KC group to honour former star athlete Stapleton
Kingston College’s graduating class of 1978 will honour former 400m star Ian Stapleton at the group’s annual Nostalgia, Retro After Champs get-together at Port Henderson Beach, ‘Back Road’, St Catherine, on Saturday, March 23.
The five-day ISSA Boys’ and Girls’ Athletic Championship, better known as ‘Champs’, that has attracted hundreds of visitors to Jamaica, is expected to generate a crowd of over 25,000 on its final day of competition at the National Stadium on Saturday.
Spearheaded by Old Boys Everald Cranston, a United Kingdom-based disc jockey who also served in the British Army, and Reverend Paul Blake, formerly of secular band Blood Fire Posse, the event which will begin at 9:00 pm, seeks to also recognise three other members of the 1978 graduating class, and one from the 1979 graduating class. They are Stanley Johnson, Simon Suckie, Dennis Campbell, and Deon Edwards.
Stapleton shocked the then 1979 Boys Athletic Championship, his last, with a mega upset win in the 400m Class One over howling favourite Bertland Cameron, who went on to become one of Jamaica’s foremost athletes.
Stapleton, also in 1979, represented Jamaica in the Pan American Games held in Puerto Rico as a member of Jamaica’s silver medal winning 4x400m relay team. He went on to wear the Jamaican colours at the 1980 Summer Olympic Games in Moscow, then USSR, but was eliminated in the quarterfinals of the 400m. He also ran in the heat of the 4×400 metres relay team that year. He has a personal best of 45.91 seconds over the 400m set in 1983.

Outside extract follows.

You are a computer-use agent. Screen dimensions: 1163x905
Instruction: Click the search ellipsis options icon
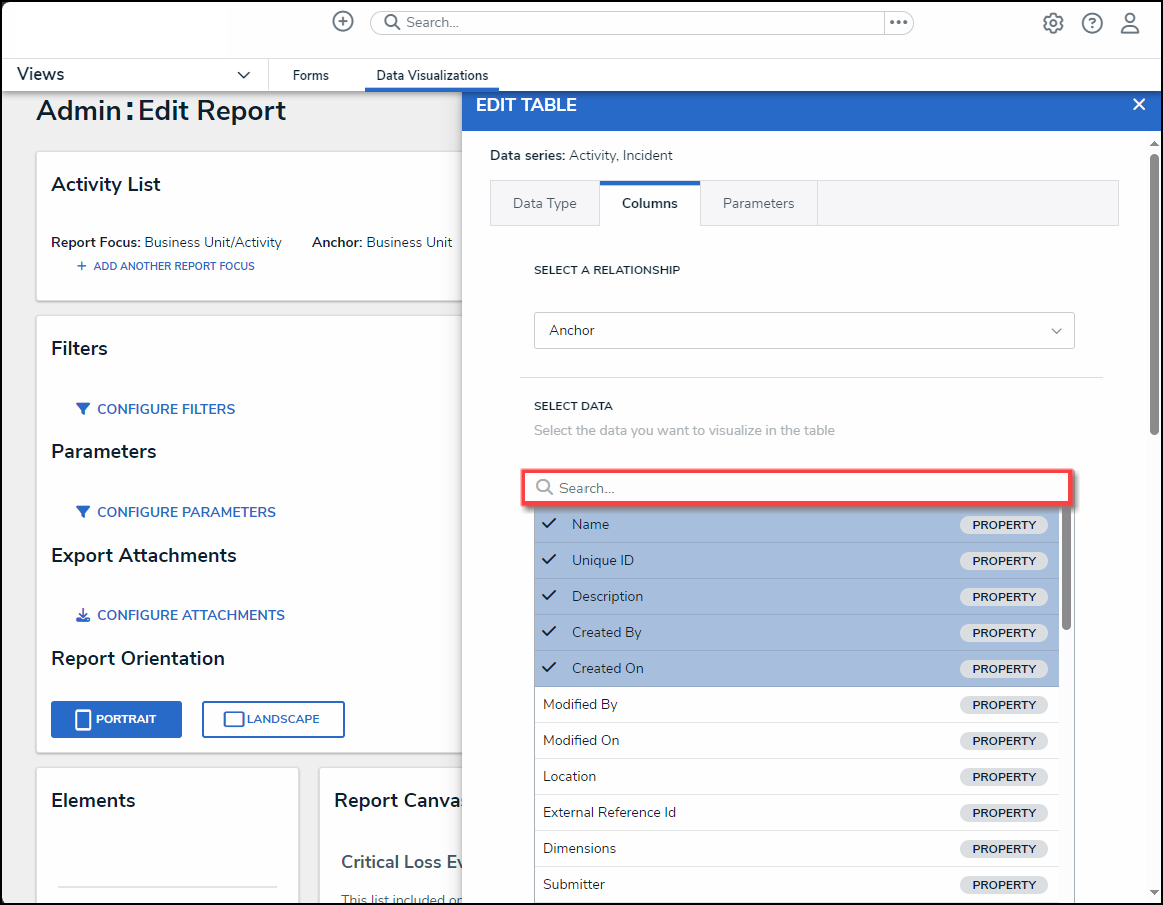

Stapleton is now visually impaired.
Proceeds from the event will go towards the group’s ‘No Man Left Behind’ project.
Nostalgia, which started in 2017, will feature a mix of vintage music mainly by KC old boys, selectors Bobo El Numero Uno, Bello Da Love Doc, and Gairy Sweetness.
Among the special guest artistes will be Lone Ranger, and Robert French.
Rev Blake, now head of Paul Blake Ministries, said the event is for a good cause.
“Nostalgia is a retro party that got started in 2017 when some KC brothers got together to celebrate. They then realised that one among them who played Manning Cup football was very ill. So they decided to take an offering to help him. That night they collected $67,000. The following year they doubled it. Then came COVID soon after, so this is the first year it’s being staged again, and it’s going to be better than ever, what with the honouring of Ian Stapleton and the recognition of others,” he said.
Among those who have endorsed Nostalgia 2024 are former KC Manning Cup football star and cricketer, Douglas “Dougie” Bell, former KC track star Wainsworth “Rocking Head” Small, Dr Carl Bartley and his twin brother Paul “Skullman” Bartley, former table tennis great Colin McNeish, retired track star Noel Headlam, and former Calabar man Dave “Broadie” Stewart.